A despeito, todavia, do progresso, e descontados alguns equívocos do movimento feminista, como o do maniqueísmo de serem os homens a encarnação do mal e elas, do bem, temos muita luta pela frente. Na média, elas ganham menos do que os homens, por desempenho nas mesmas funções, sendo a situação mais injusta ainda com relação às negras, cuja remuneração é mais baixa do que a das brancas. De um modo geral, as mulheres, ao contrário dos seus companheiros, cumprem jornada dupla ou tripla porque passaram a trabalhar fora, mas não deixaram de fazê-lo em casa, no cuidado com os filhos, antes e depois do seu expediente profissional.

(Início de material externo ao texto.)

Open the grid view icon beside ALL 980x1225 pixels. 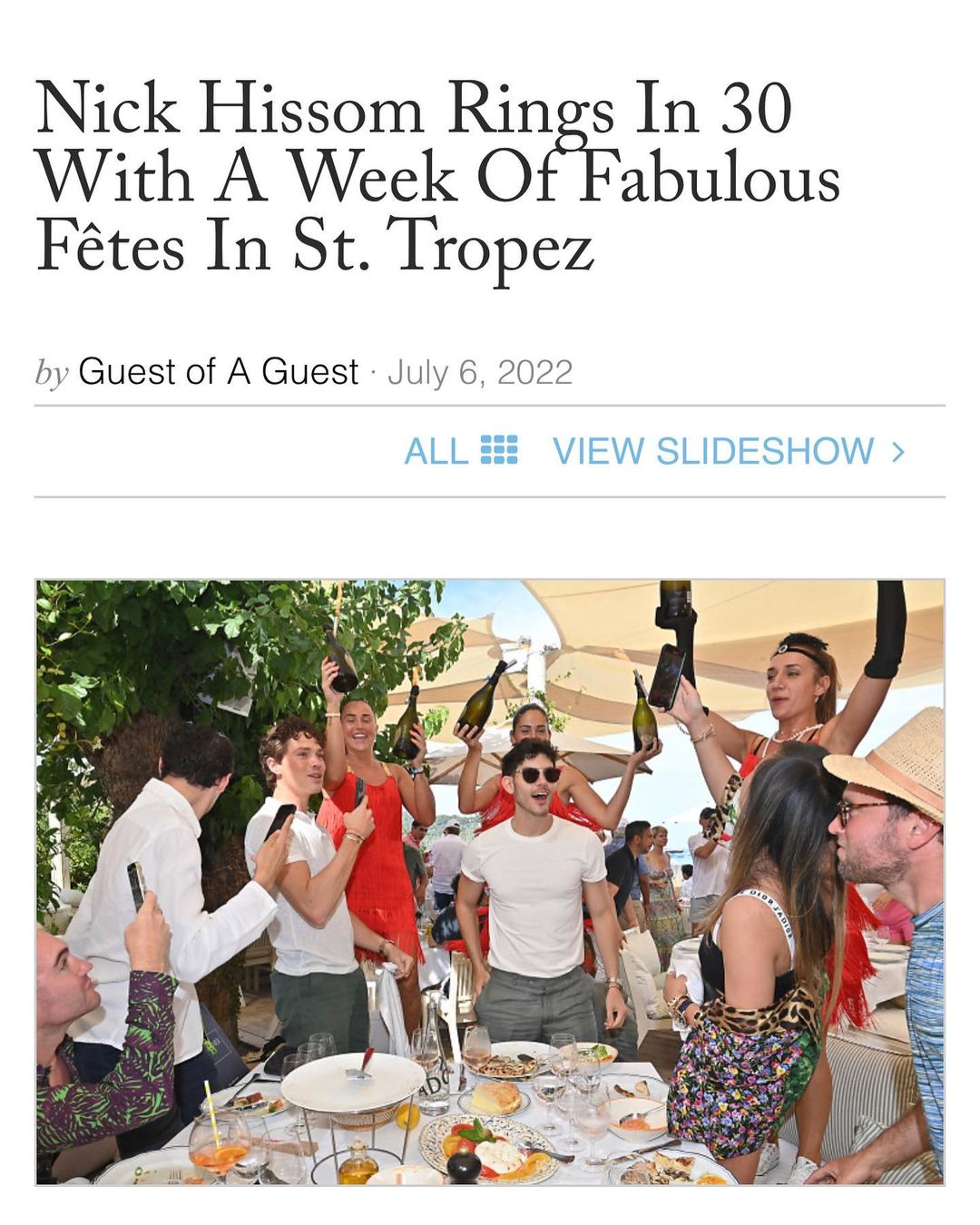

A resistência cultural é o maior obstáculo a mais avanços no curto prazo. O machismo, do qual elas mesmas não estão imunes, é a força de maior resistência contra alterações no statu quo. Vêem-se casos e mais casos de homens que, tendo se separado da mulher e permanecido sós, ou mesmo tendo constituído nova família, perseguem as ex-companheiras com a intenção de impedi-las de seguir o mesmo caminho, de refazer suas vidas com outros homens, sob ameaças de violência física e, até, de assassinato, como se elas fossem propriedade deles.  Violência, por sinal, que em diversos casos, na convivência diária, não é apenas física, mas principalmente psicológica e sexual, levando a todo tipo de humilhação.
É de lamentar que os governos tratem com descaso assunto tão importante na construção de uma sociedade saudável como Nísia desejava e todos nós desejamos. Afinal, trata-se de assegurar a dignidade para metade da humanidade, a metade melhor.